§ **PASSAGE SOURCE**
◆ ◆ ◆ ◆ ◆ ◆ ◆

Un écho de cette controverse semble être arrivé jusqu’à M. Renan ; du moins ai-je cru voir qu’elle ne lui est pas complètement étrangère. C’est contre l’Évangile de saint Jean que l’émule des sociniens exhale toute sa mauvaise humeur ; et je le comprends : ce magnifique témoignage de la divinité de Jésus-Christ embarrasse singulièrement tous ceux qui la nient. Mais ce que je comprends moins, c’est la méthode que suit l’auteur pour écarter ce qui le gêne : il est sans exemple qu’un sujet si grave ait été traité avec une pareille légèreté.

Et d’abord, j’avoue ne pas trop savoir ce que M. Renan pense sur l’authenticité de l’Évangile selon saint Jean. Tantôt il n’ose être assuré que le quatrième Évangile ait été écrit tout entier de la plume d’un ancien pêcheur galiléen ; tantôt il avoue que si cet ouvrage n’est pas réellement de l’apôtre, on n’a pas d’exemple dans le monde apostolique d’un faux de ce genre. Ici, il ne veut pas se prononcer sur la question matérielle de savoir quelle main a tracé le quatrième Évangile ; là, il affirme que cet Évangile est à peu près de l’auteur auquel on l’attribue, etc., etc.[3] A quoi voulez-vous qu’on s’arrête dans ce pêle-mêle d’assertions contradictoires ? Une seule chose y apparaît clairement, c’est que l’auteur ignore lui-même s’il doit affirmer, nier ou douter. Tâchons cependant de saisir la pensée qui surnage à ce flot d’hypothèses au milieu desquelles se balance l’imagination du romancier.

◆ ◆ ◆ ◆ ◆ ◆ ◆

§ **CONSIGNE DONNÉE 1**
D'après le passage source, contre quel Évangile l'émule des sociniens exhale-t-il toute sa mauvaise humeur ?
§ **CONSIGNE DONNÉE 2**
Reproduisez mot pour mot le passage source, en partant de « Un écho de cette » et en poursuivant jusqu'à « une pareille légèreté. ».
Les données qui suivent ne sont pas nécessaires ici.

§ **DONNÉES FOURNIES**
◆ ◆ ◆ ◆ ◆ ◆ ◆

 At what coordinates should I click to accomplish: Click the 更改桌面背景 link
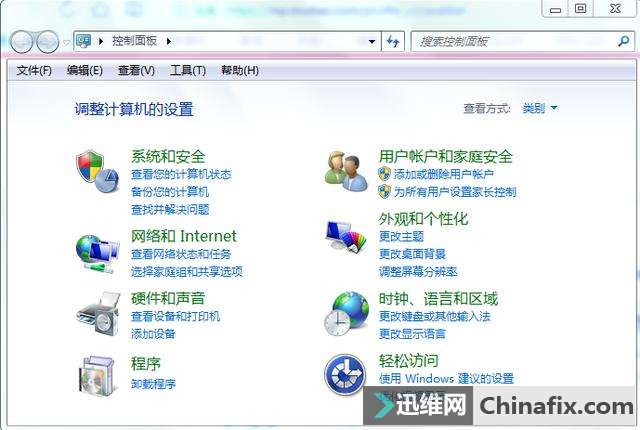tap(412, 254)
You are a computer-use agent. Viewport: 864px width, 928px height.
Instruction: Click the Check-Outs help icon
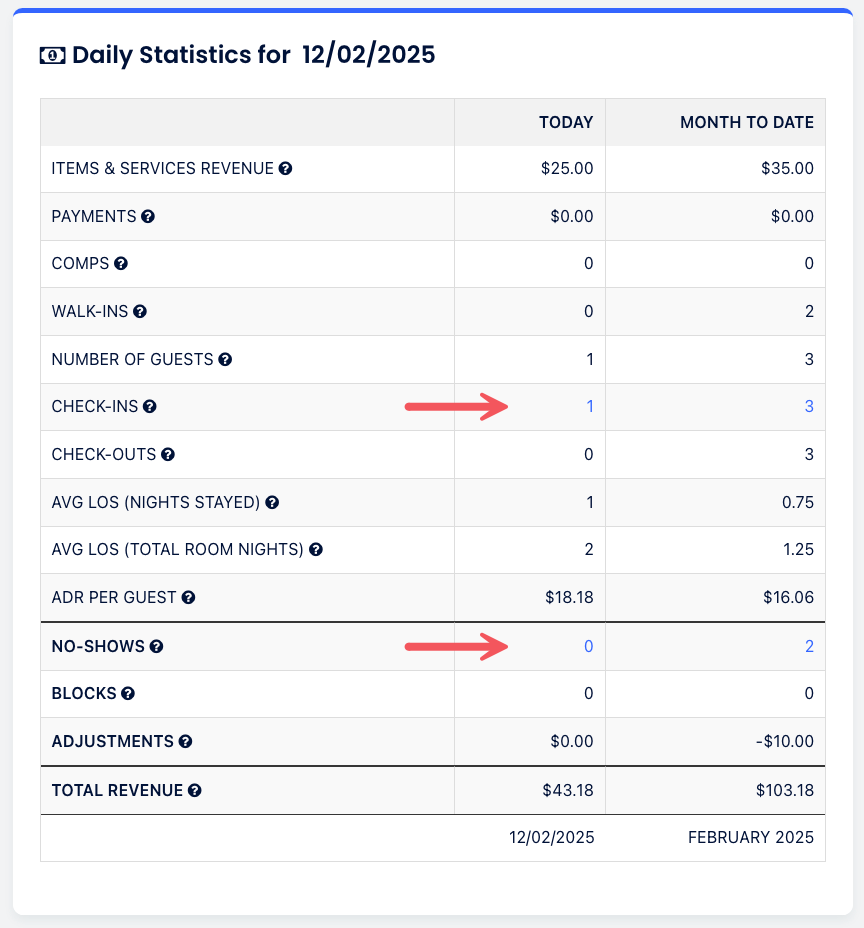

◆ ◆ ◆ ◆ ◆ ◆ ◆

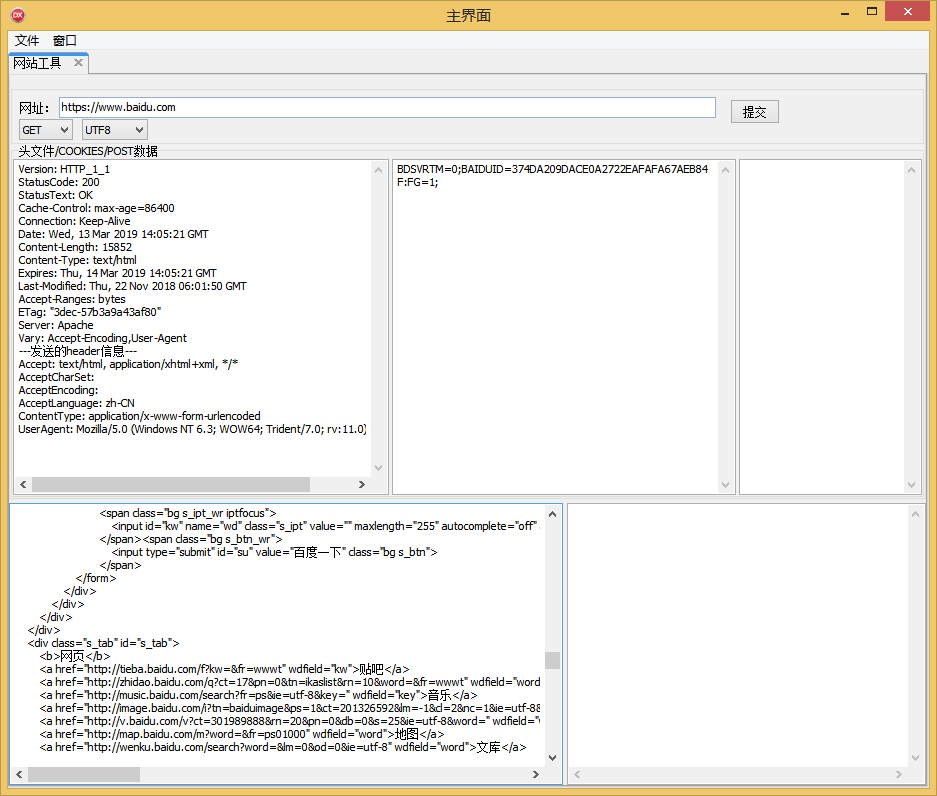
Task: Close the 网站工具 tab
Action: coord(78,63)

◆ ◆ ◆ ◆ ◆ ◆ ◆

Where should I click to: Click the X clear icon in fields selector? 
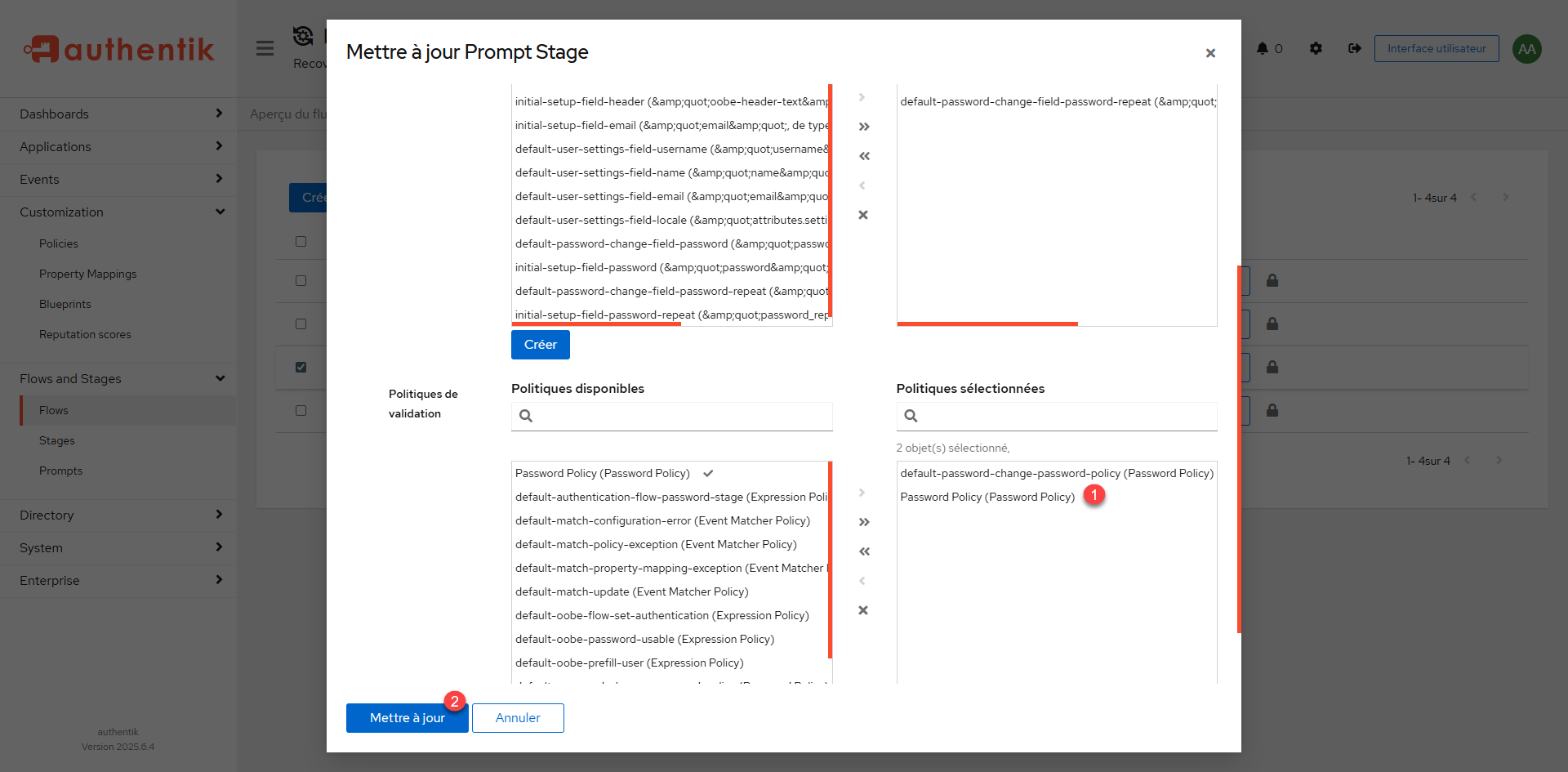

◆ ◆ ◆ ◆ ◆ ◆ ◆

§ **RÉSULTAT ATTENDU 1**
Contre l'Évangile de saint Jean.

§ **RÉSULTAT ATTENDU 2**
Un écho de cette controverse semble être arrivé jusqu’à M. Renan ; du moins ai-je cru voir qu’elle ne lui est pas complètement étrangère. C’est contre l’Évangile de saint Jean que l’émule des sociniens exhale toute sa mauvaise humeur ; et je le comprends : ce magnifique témoignage de la divinité de Jésus-Christ embarrasse singulièrement tous ceux qui la nient. Mais ce que je comprends moins, c’est la méthode que suit l’auteur pour écarter ce qui le gêne : il est sans exemple qu’un sujet si grave ait été traité avec une pareille légèreté.